==== PROVIDED ENTRIES

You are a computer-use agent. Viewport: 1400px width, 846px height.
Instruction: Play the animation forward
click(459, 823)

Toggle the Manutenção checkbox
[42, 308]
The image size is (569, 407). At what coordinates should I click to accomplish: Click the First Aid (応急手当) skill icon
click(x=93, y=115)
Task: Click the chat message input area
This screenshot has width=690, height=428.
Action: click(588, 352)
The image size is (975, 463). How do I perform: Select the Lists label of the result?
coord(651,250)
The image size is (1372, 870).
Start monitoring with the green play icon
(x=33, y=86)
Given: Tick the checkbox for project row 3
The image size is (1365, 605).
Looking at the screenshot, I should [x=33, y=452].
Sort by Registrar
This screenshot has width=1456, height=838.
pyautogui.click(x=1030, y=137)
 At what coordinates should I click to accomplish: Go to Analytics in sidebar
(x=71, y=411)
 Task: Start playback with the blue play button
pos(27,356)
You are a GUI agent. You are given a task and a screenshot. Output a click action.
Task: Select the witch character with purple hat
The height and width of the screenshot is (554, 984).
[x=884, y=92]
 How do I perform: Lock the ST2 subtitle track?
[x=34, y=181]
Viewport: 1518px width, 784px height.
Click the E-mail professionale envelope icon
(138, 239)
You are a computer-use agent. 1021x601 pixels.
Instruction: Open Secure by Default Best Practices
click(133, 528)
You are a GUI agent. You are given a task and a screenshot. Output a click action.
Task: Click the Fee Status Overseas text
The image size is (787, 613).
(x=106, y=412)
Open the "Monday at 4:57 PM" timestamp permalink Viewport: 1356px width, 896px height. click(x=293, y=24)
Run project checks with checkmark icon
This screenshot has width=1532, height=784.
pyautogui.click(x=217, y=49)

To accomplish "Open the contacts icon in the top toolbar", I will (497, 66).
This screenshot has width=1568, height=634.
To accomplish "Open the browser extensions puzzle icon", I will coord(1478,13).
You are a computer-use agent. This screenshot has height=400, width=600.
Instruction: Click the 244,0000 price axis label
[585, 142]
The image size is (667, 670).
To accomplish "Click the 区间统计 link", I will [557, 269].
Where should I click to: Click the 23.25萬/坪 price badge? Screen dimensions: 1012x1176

========

= WHAT IS NEEDED =
Arrange every line of the data above into a JSON list of strings, one string per line, leaving out blank lines.

= EXERCISE RESULT =
[
  "You are a computer-use agent. Viewport: 1400px width, 846px height.",
  "Instruction: Play the animation forward",
  "click(459, 823)",
  "Toggle the Manutenção checkbox",
  "[42, 308]",
  "The image size is (569, 407). At what coordinates should I click to accomplish: Click the First Aid (応急手当) skill icon",
  "click(x=93, y=115)",
  "Task: Click the chat message input area",
  "This screenshot has width=690, height=428.",
  "Action: click(588, 352)",
  "The image size is (975, 463). How do I perform: Select the Lists label of the result?",
  "coord(651,250)",
  "The image size is (1372, 870).",
  "Start monitoring with the green play icon",
  "(x=33, y=86)",
  "Given: Tick the checkbox for project row 3",
  "The image size is (1365, 605).",
  "Looking at the screenshot, I should [x=33, y=452].",
  "Sort by Registrar",
  "This screenshot has width=1456, height=838.",
  "pyautogui.click(x=1030, y=137)",
  " At what coordinates should I click to accomplish: Go to Analytics in sidebar",
  "(x=71, y=411)",
  " Task: Start playback with the blue play button",
  "pos(27,356)",
  "You are a GUI agent. You are given a task and a screenshot. Output a click action.",
  "Task: Select the witch character with purple hat",
  "The height and width of the screenshot is (554, 984).",
  "[x=884, y=92]",
  " How do I perform: Lock the ST2 subtitle track?",
  "[x=34, y=181]",
  "Viewport: 1518px width, 784px height.",
  "Click the E-mail professionale envelope icon",
  "(138, 239)",
  "You are a computer-use agent. 1021x601 pixels.",
  "Instruction: Open Secure by Default Best Practices",
  "click(133, 528)",
  "You are a GUI agent. You are given a task and a screenshot. Output a click action.",
  "Task: Click the Fee Status Overseas text",
  "The image size is (787, 613).",
  "(x=106, y=412)",
  "Open the \"Monday at 4:57 PM\" timestamp permalink Viewport: 1356px width, 896px height. click(x=293, y=24)",
  "Run project checks with checkmark icon",
  "This screenshot has width=1532, height=784.",
  "pyautogui.click(x=217, y=49)",
  "To accomplish \"Open the contacts icon in the top toolbar\", I will (497, 66).",
  "This screenshot has width=1568, height=634.",
  "To accomplish \"Open the browser extensions puzzle icon\", I will coord(1478,13).",
  "You are a computer-use agent. This screenshot has height=400, width=600.",
  "Instruction: Click the 244,0000 price axis label",
  "[585, 142]",
  "The image size is (667, 670).",
  "To accomplish \"Click the 区间统计 link\", I will [557, 269].",
  "Where should I click to: Click the 23.25萬/坪 price badge? Screen dimensions: 1012x1176"
]